The incident detail panel — overview facts, lifecycle, discovery and root cause, the Contained shield, and the live notifications obligations checklist
Last updated: July 12, 2026 by Steve
Incident Details
The incident detail panel is a full-screen workspace where privacy officers and ATIP staff document what happened, decide who has to be told, and prove the obligations were met on time. The header carries the incident number, type, status chip, priority, elapsed-days and date-occurred metrics, and a Discussion button; a green Contained shield with its date appears once containment is confirmed. Editing requires the incident-manage permission. Closed incidents are read-only until reopened, and reopening asks for a mandatory reason that is written to the activity log. Work is organized into a row of tabs.
The Tabs
| Tab | What it is for |
|---|---|
| Overview | Lifecycle rail, description/cause/subject, affected and notified counts, PI categories, harm types, discovery source, derived risk-of-harm band, key dates, root cause and lessons, hours, and owners |
| Containment | Measures taken to stop or limit the breach, plus the incident-level containment-confirmed toggle |
| Assessment | The risk-of-harm register (RROSH) that drives the notification calculator |
| Notifications | The live obligations checklist — who must be told and by when |
| Remediation | Corrective and preventive actions to stop recurrence |
| Review | The configurable sign-off workflow |
| Documents | Evidence files attached to the incident |
| Activity | The full audit timeline |
Containment and remediation both open the shared measure panel — see Incident Measures.
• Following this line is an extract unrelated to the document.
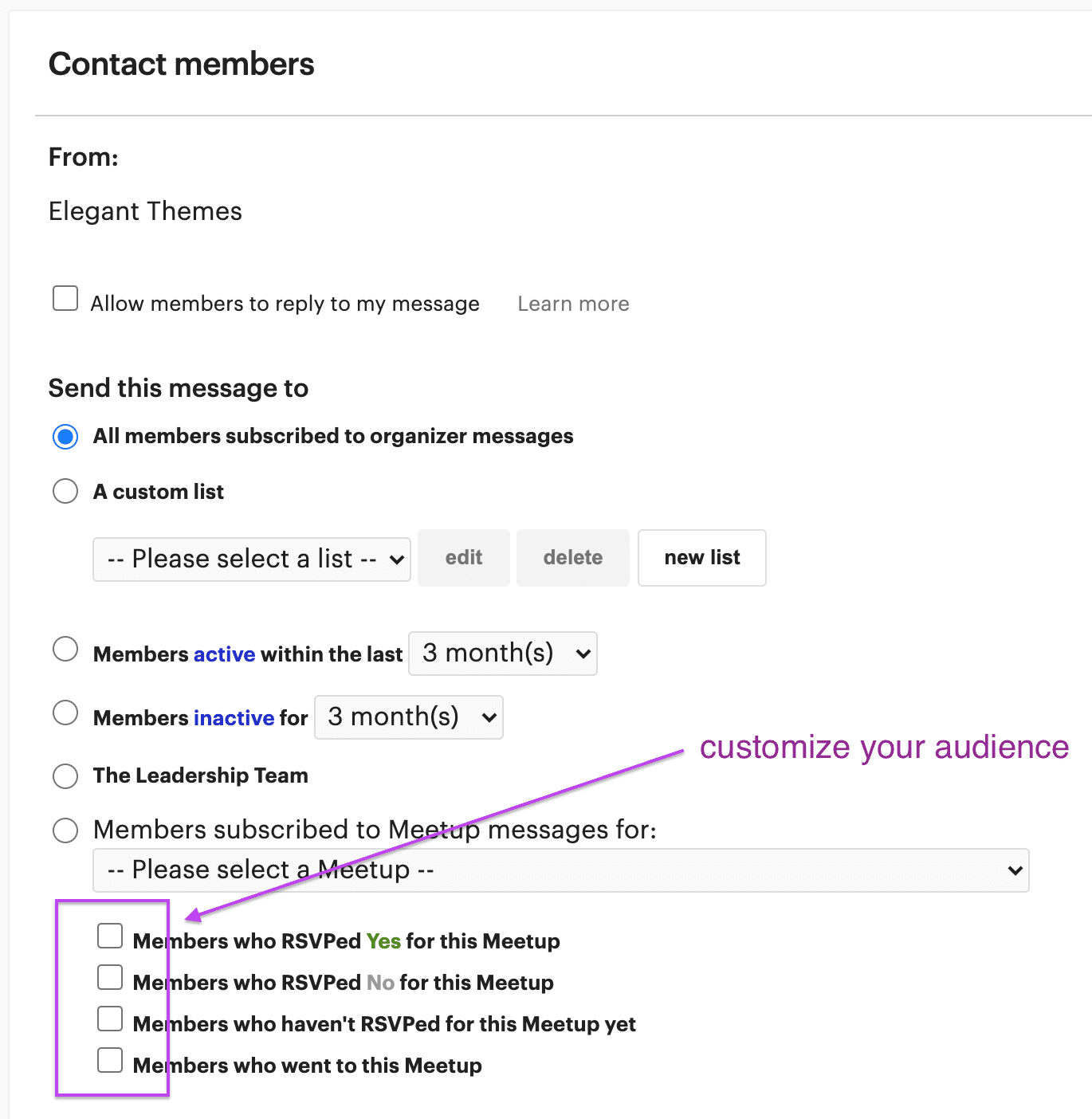Open the "Learn more" link
The width and height of the screenshot is (1092, 1119).
pos(573,303)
(screenshot placeholder — capture: the Overview tab with the lifecycle rail, description/cause block, affected and notified counts, discovery source, and the sidebar status/key-dates/owners cards)
The Overview Tab
The description block edits as one section — click the pencil, then Save or Discard. On the Overview tab you can record:
- Title, Description, Cause type and narrative
- The linked Privacy subject
- Affected individuals (with an "estimate" flag) and notified individuals
- Categories of personal information involved — sensitive categories carry a red shield
- Types of harm
- Discovery source — Internal, External report, Automated detection, Third-party notification, Commissioner inquiry, or Other
The Risk of harm band and the legal authority are system-derived and read-only. A separate Root cause & lessons learned section captures the record-keeping narratives; the Closure tab shows these read-only.
The sidebar holds the status control (same-stage status changes are a quick dropdown; cross-stage moves use Advance), priority, key dates (date occurred, date contained), an hours card, and the assigned owner and privacy officer.
The Lifecycle Rail
The compact lifecycle rail shows Active → In Review → Closed. In Review is reached by starting a review or by recording the risk-of-harm determination, and it stays checked even after a review returns the incident to Active.
The Notifications Tab
The Notifications tab is the module centerpiece and a live checklist. The calculator re-runs automatically whenever the tab opens and on every incident save, so obligations always reflect the current risk determination, affected count, and legal authority — there is no manual "recalculate" step, though a subtle Refresh is available. Notices are grouped:
- Obligations — every rule-produced notice for the incident's legal authority, statutory notices and advisory rows together in one urgency-sorted list. Each notice shows its recipient, a computed due date, a content checklist of what the notice must contain, the legal reference, and a colour-coded urgency badge (overdue / due soon / as soon as feasible / on track).
- Voluntary notices — anything you add manually beyond the statutory obligations. A pending voluntary notice still blocks closing the incident.
For each open notice you can:
- Mark sent — records the sent date, and optionally a reference number, sent via method, and a filed document linking the actual submission held on the incident.
- Dismiss — sets the notice to Not required; a rationale is mandatory and is stored for the record.
- Generate letter — opens the matching seeded correspondence template (individual-notice or regulator-notice) to copy and start from.
Use Add notification to log a voluntary notice, choosing a configured type scoped to the incident's authority. If no notification rules match the authority, an explanatory banner appears and the tab stays usable through the Voluntary group. Resolved notices collapse behind a "Resolved (n)" expander.
(screenshot placeholder — capture: the Notifications tab with the Obligations group showing recipients, due dates, urgency badges, and the Mark sent / Dismiss / Generate letter actions)
Reopening a Closed Incident
A closed incident is read-only. Users with the incident-manage permission can reopen it through a confirmation dialog that records a mandatory reason to the activity log.
Privacy by Design
Custodians and contributors never see requestor or data-subject PII. The incident record is scoped to privacy staff, so harm and notification decisions stay inside the office handling the breach.